Trecho do texto:
>>>
O ato de confissão cristão, aponta Foucault[5], se dá sob a forma do indivíduo reconhecer as próprias faltas e falhas cometidas que são verbalizadas, por meio de uma mediação institucional, para um interlocutor que é o confessor. Este confessor estabelece então uma pena tendo em vista a concessão de uma remissão. O funcionamento deste ato impõe uma obrigação quanto à manifestação da verdade de si que, como argumenta Foucault, se diferencia das formas de adquirir a consciência de si presentes na filosofia antiga e pagã. A confissão implica a manifestação da verdade do indivíduo em sua “profundidade”

não apenas sob a forma de um simples exame de si consigo, mas sob a [a forma] de uma relação complexa com o outro, ou com os outros, ou com a comunidade eclesial, tudo isso tendo em vista extinguir certa dívida do mal e obter assim o resgate dos castigos que foram merecidos por esse mal e prometidos  a título de punição. Em outras palavras, desde a origem, o cristianismo estabeleceu certa relação da manifestação individual de verdade e dívida do mal[6].

O cristianismo, pontua então Foucault, irá atrelar fortemente o exame de si à obediência através de um dispositivo em que três elementos estão interligados: o princípio da obediência sem fim, princípio do exame incessante e o princípio do reconhecimento exaustivo das faltas.

A ideia de “discrição” – discretio – como um conjunto de capacidades que o indivíduo deveria ter acerca da moderação – aprender a separar o que é demais ou que ainda não é bastante em relação à própria conduta – era um tema comum à filosofia grega. Contudo, argumenta Foucault, a discrição ganha contornos novos com o cristianismo. Para analisar esta mudança, Foucault se baseia sobretudo nos textos de Cassiano. Neste autor cristão, diz Foucault, a discretio não recai tanto na crítica ao polo que diz respeito ao relaxamento da própria conduta, mas sim sobre o excesso de ascese. Esta discretio de Cassiano vai criticar precisamente o rigor excessivo da vida monástica. O contexto em que tal concepção de discretio se inseria remonta à necessidade da Igreja enquanto instituição de regular as práticas de ascese: era preciso administrar a exigência de “perfeição” quanto à busca da salvação individual visto que a própria ideia de perfeição absoluta era vista como algo inapropriado, enquanto uma potencial armadilha de Satanás.
<<<
Tarefas:
1 > No texto sobre a confissão cristã, em quais textos Foucault se baseia sobretudo para analisar a mudança que a discrição sofre com o cristianismo?
2 > Dê continuidade ao texto sobre a confissão cristã a partir da última frase apresentada.

[Dados coletados]
>>>
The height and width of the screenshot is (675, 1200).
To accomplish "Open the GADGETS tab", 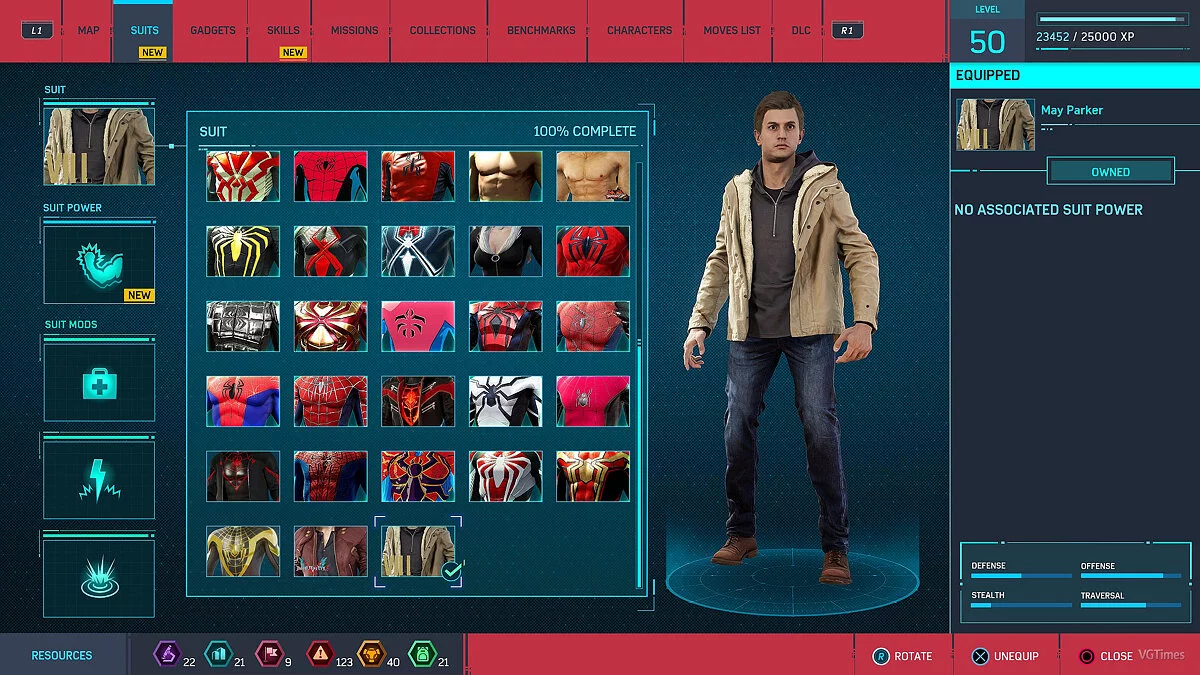I will pyautogui.click(x=212, y=30).
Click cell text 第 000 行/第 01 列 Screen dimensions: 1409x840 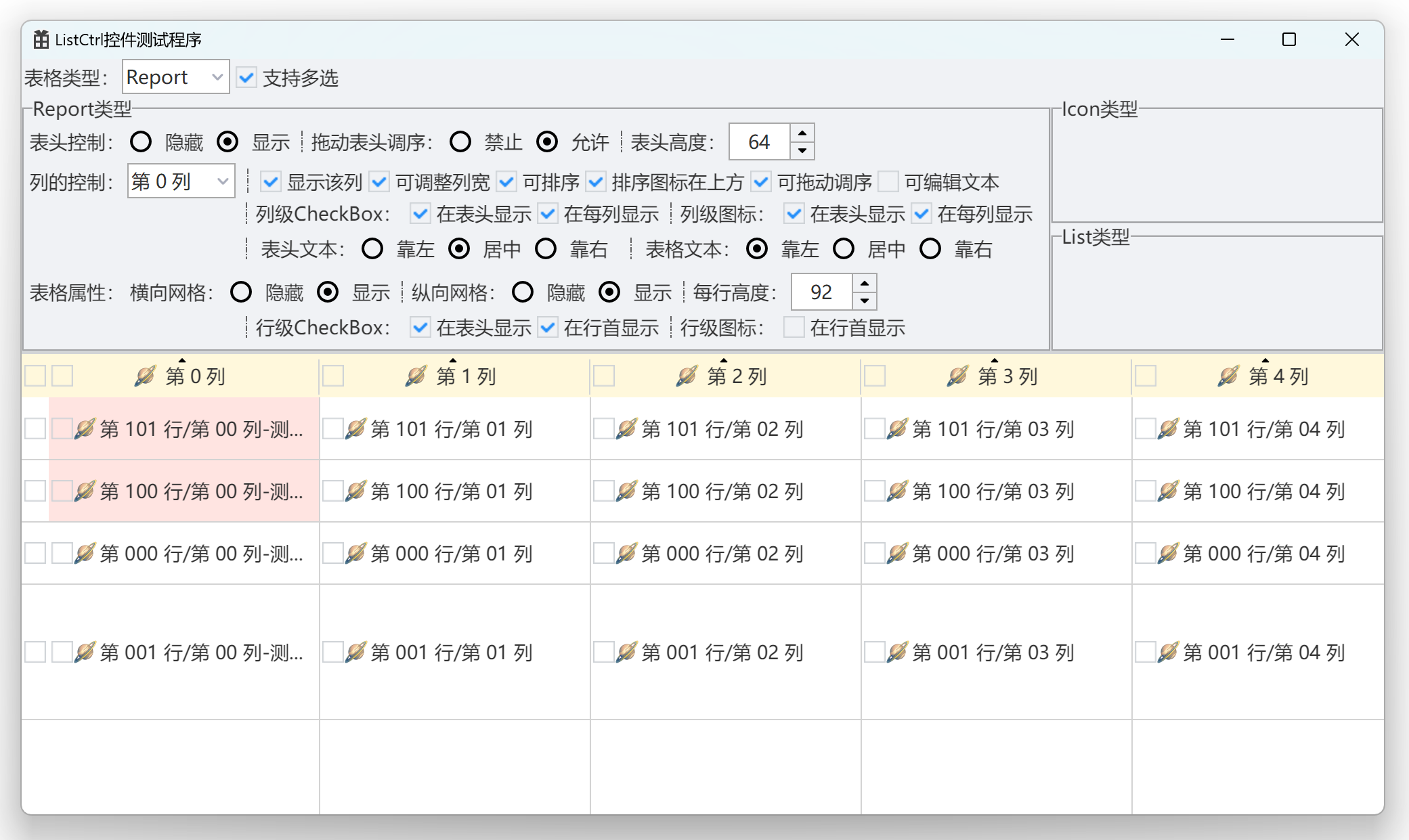pyautogui.click(x=452, y=554)
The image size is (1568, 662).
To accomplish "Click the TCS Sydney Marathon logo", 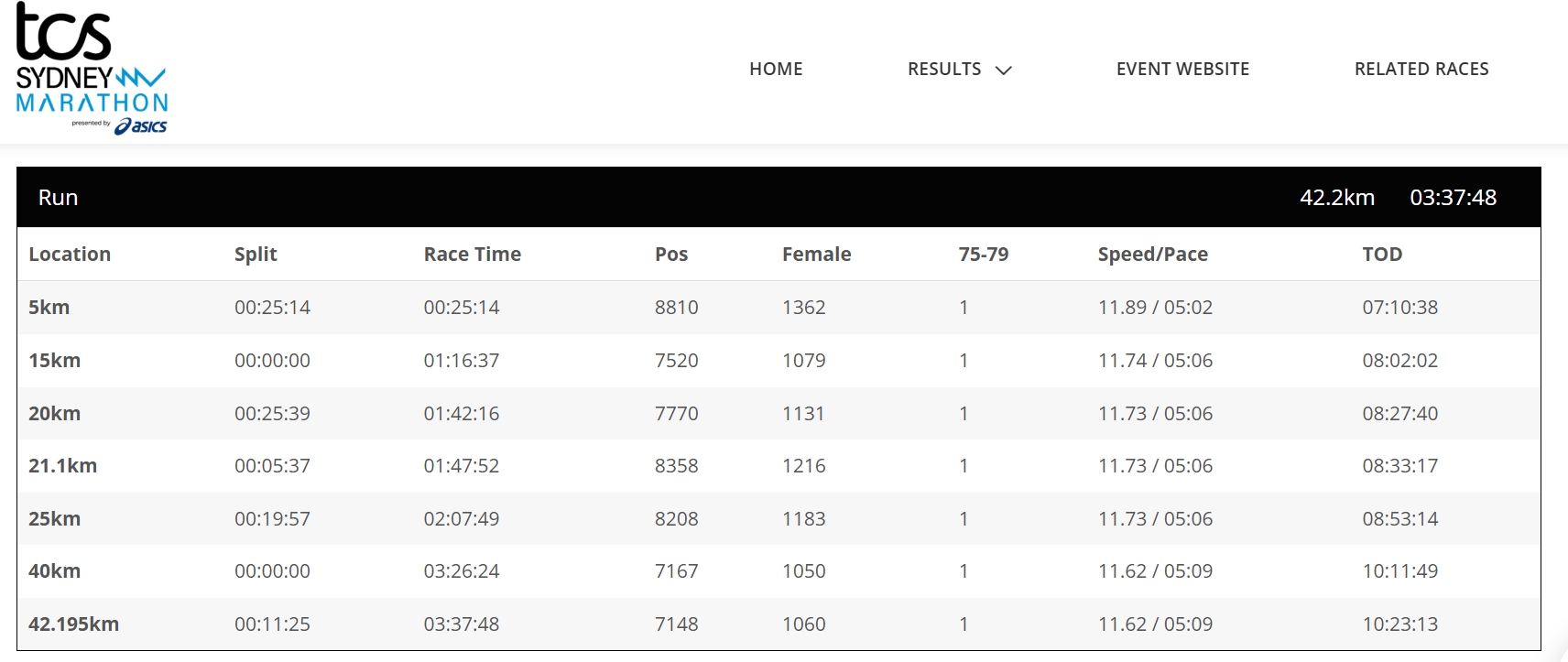I will tap(92, 69).
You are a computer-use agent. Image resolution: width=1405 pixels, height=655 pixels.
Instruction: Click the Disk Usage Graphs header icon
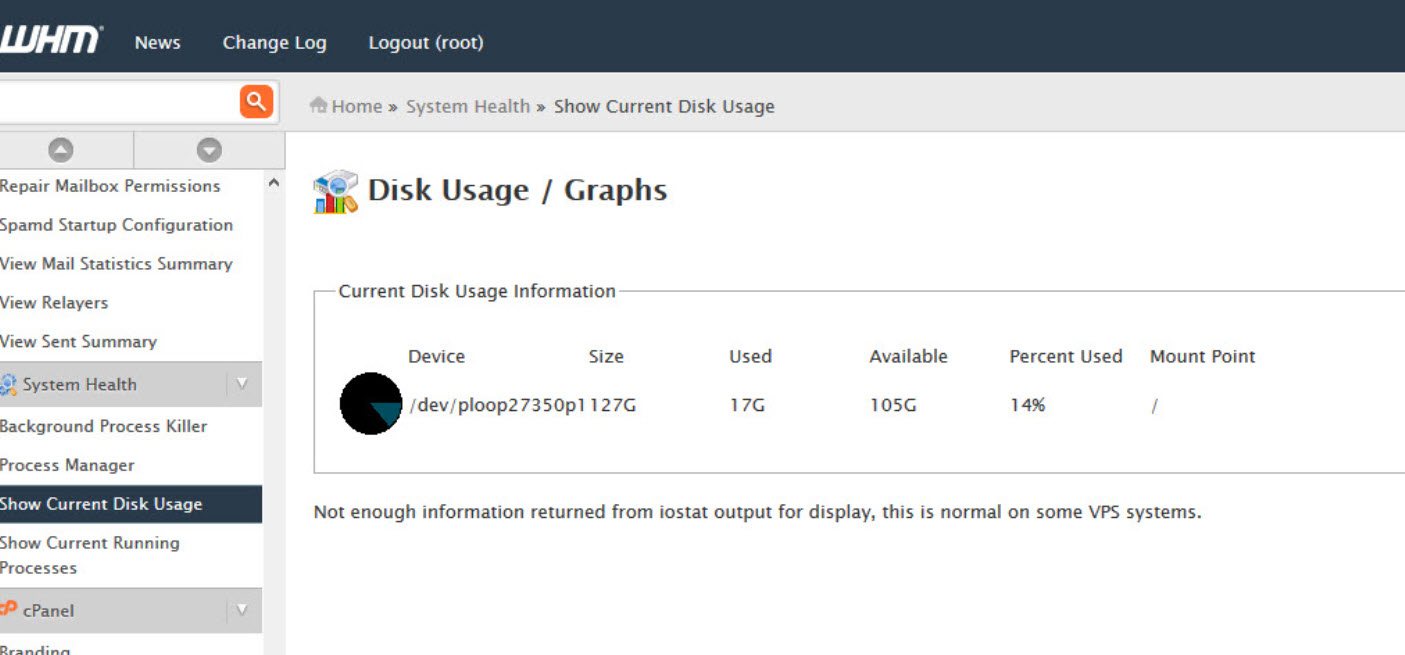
<<<
Respostas:
1 > Nos textos de Cassiano.

2 >
Esta discretio cristã é, portanto, profundamente difícil de obter, tendo em vista que até mesmo os mais santos dos homens não poderiam de fato saber a medida exata de sua própria moderação. Eis o ponto em que a discretio cristã difere da discretio antiga, afirma Foucault[7]:

A discretio da sabedoria antiga, a possibilidade para o sábio antigo de diferenciar o demais do de menos, a quem ele deve? Ele deve a seu logos, a esse logos, a essa razão que ele tem em si e que é absolutamente clara a seus próprios olhos, contanto, é evidente, que não seja passageiramente obscurecida pelas paixões; é, em todo caso, a si mesmo, e somente a si mesmo, que o sábio antigo vai pedir sua medida. O santo cristão, o asceta cristão, por sua vez, não pode encontrar sua medida em algo que estaria em si mesmo. Não pode pedir a si mesmo o princípio de sua própria medida. Em suma, a discretio é indispensável. Só tem um problema: é que ela falta ao homem.

Desta forma, qualifica Foucault, o sábio antigo se diferencia do sábio cristão no seguinte aspecto: enquanto o primeiro renunciava a querer dominar o mundo, tendo o seu pequeno império circunscrito ao domínio de si mesmo; o segundo, por sua vez, por mais que fosse interpelado por toda uma multidão de soberanos que lhe pediam conselhos, ele não tinha o domínio de si próprio. Um terceiro personagem marca a distinção entre estes dois sábios: o diabo. É a figura do diabo que torna o homem, por mais asceta e santo que seja, a duvidar de si mesmo sistematicamente, visto que a todo o momento o homem pode estar sendo enganado por esta presença maligna. É justamente no ponto em que o homem julga estar mais próximo a Deus que podemos encontrar a verdadeira e permanente influência do diabo no discernimento dos homens. A discretio passa a ser, desta forma, deslocada: enquanto para os antigos se tratava de um discernimento em relação ao valor das coisas e à moderação sobre as paixões, para os cristãos a discretio recai na representação que o sujeito tem de si mesmo e no valor da própria consciência.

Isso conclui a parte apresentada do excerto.